## Work item
Report back every line from the entries below in which the word "computer" occurs.

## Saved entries
== Segment start ==

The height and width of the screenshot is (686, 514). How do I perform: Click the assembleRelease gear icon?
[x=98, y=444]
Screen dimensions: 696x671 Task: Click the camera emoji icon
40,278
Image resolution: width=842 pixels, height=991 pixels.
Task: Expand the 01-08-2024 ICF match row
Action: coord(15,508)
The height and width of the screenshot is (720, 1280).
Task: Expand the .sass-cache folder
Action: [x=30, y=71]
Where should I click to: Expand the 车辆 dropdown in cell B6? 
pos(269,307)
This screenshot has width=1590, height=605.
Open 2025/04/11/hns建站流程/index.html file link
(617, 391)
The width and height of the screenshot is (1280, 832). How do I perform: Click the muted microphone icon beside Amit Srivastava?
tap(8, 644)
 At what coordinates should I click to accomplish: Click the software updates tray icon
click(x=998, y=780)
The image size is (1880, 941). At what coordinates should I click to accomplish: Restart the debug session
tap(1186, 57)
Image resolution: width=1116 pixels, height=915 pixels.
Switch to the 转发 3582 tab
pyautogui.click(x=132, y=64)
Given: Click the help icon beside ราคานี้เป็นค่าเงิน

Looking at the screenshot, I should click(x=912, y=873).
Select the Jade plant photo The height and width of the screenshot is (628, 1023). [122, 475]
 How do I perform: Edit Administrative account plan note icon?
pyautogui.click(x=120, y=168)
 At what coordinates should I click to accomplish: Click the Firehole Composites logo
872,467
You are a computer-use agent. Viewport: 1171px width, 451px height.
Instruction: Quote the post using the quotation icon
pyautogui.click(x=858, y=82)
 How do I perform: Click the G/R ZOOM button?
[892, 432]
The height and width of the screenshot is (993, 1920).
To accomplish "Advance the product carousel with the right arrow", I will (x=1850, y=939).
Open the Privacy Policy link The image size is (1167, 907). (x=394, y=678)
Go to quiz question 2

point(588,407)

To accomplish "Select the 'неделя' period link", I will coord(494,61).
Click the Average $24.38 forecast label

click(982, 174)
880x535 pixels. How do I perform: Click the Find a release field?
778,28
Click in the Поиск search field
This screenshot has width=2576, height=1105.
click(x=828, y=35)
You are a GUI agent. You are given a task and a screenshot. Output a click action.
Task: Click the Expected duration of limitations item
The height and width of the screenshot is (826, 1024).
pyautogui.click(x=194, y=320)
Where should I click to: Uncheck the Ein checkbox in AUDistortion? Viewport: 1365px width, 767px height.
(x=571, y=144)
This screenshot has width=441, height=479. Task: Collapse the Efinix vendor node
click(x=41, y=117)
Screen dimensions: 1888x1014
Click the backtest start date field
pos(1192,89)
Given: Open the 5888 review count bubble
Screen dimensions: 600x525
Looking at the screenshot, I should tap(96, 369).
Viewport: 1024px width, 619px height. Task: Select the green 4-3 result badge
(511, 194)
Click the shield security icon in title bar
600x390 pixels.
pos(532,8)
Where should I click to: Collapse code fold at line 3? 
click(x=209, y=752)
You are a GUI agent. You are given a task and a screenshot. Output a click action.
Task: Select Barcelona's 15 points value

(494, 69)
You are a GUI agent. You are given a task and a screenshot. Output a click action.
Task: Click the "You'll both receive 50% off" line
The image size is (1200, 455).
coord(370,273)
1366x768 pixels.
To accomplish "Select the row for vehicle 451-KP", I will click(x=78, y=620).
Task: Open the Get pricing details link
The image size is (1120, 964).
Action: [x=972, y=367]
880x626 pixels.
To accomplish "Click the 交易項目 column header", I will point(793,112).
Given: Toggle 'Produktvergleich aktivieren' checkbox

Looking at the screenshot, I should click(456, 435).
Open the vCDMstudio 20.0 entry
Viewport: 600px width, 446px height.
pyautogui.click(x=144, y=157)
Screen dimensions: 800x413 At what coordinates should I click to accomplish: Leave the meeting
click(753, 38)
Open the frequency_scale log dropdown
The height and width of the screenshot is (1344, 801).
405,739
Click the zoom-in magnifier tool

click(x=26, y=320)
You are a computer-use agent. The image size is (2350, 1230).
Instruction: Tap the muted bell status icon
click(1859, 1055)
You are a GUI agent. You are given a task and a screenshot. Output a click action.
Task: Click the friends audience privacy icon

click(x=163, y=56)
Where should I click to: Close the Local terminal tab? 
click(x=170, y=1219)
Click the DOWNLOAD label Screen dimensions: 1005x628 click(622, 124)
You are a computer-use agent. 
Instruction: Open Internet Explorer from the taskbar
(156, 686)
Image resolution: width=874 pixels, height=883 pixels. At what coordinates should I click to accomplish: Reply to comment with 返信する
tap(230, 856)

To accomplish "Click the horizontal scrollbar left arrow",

== Segment end ==

## Finished exercise
You are a computer-use agent. Viewport: 1171px width, 451px height.
You are a computer-use agent. The image size is (2350, 1230).
You are a computer-use agent. 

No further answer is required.